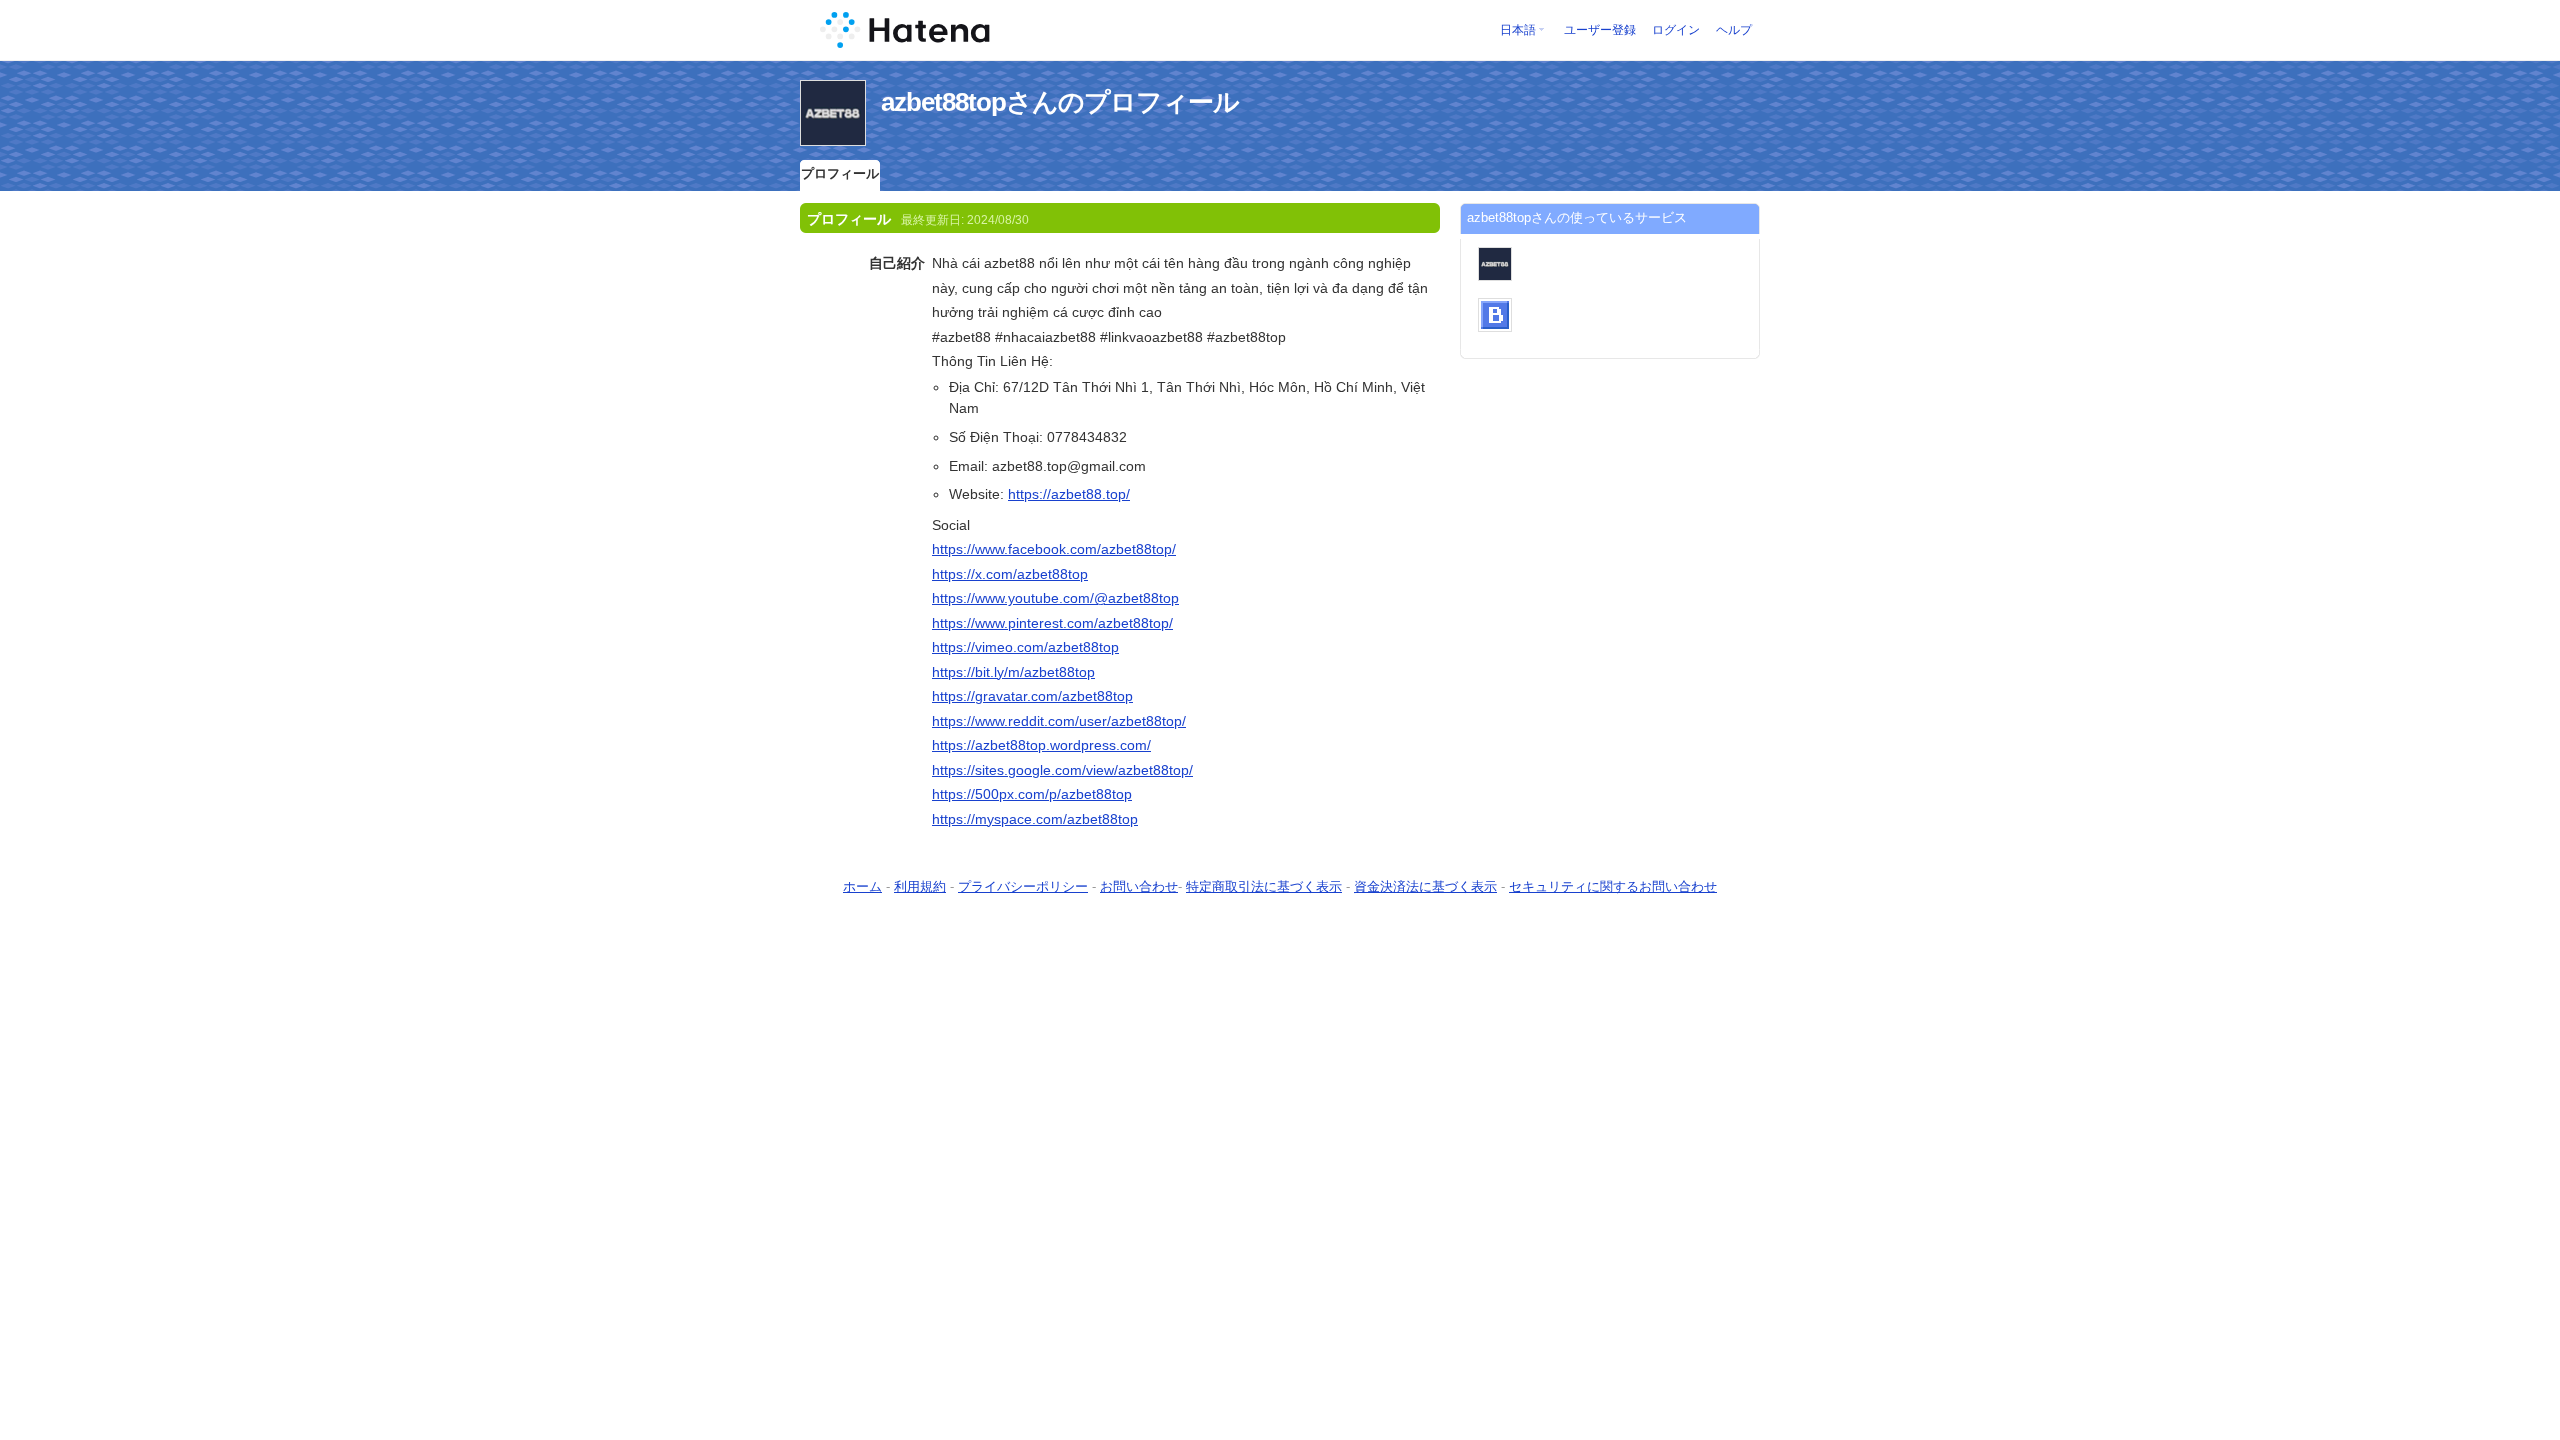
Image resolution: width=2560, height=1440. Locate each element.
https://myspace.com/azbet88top (1035, 819)
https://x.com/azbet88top (1010, 574)
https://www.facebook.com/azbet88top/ (1054, 549)
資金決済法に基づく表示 (1425, 886)
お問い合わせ (1139, 886)
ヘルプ (1734, 30)
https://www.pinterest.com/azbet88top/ (1052, 623)
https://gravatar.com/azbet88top (1032, 696)
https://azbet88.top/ (1069, 494)
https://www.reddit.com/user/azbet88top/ (1059, 721)
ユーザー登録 (1600, 30)
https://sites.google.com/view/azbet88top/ (1062, 770)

---+---

■ PROBLEM DETAILS:
Retype the lines above exactly, no pictures.

■ EXPECTED ANSWER:
Image resolution: width=2560, height=1440. Locate each element.
https://myspace.com/azbet88top (1035, 819)
https://x.com/azbet88top (1010, 574)
https://www.facebook.com/azbet88top/ (1054, 549)
資金決済法に基づく表示 (1425, 886)
お問い合わせ (1139, 886)
ヘルプ (1734, 30)
https://www.pinterest.com/azbet88top/ (1052, 623)
https://gravatar.com/azbet88top (1032, 696)
https://azbet88.top/ (1069, 494)
https://www.reddit.com/user/azbet88top/ (1059, 721)
ユーザー登録 (1600, 30)
https://sites.google.com/view/azbet88top/ (1062, 770)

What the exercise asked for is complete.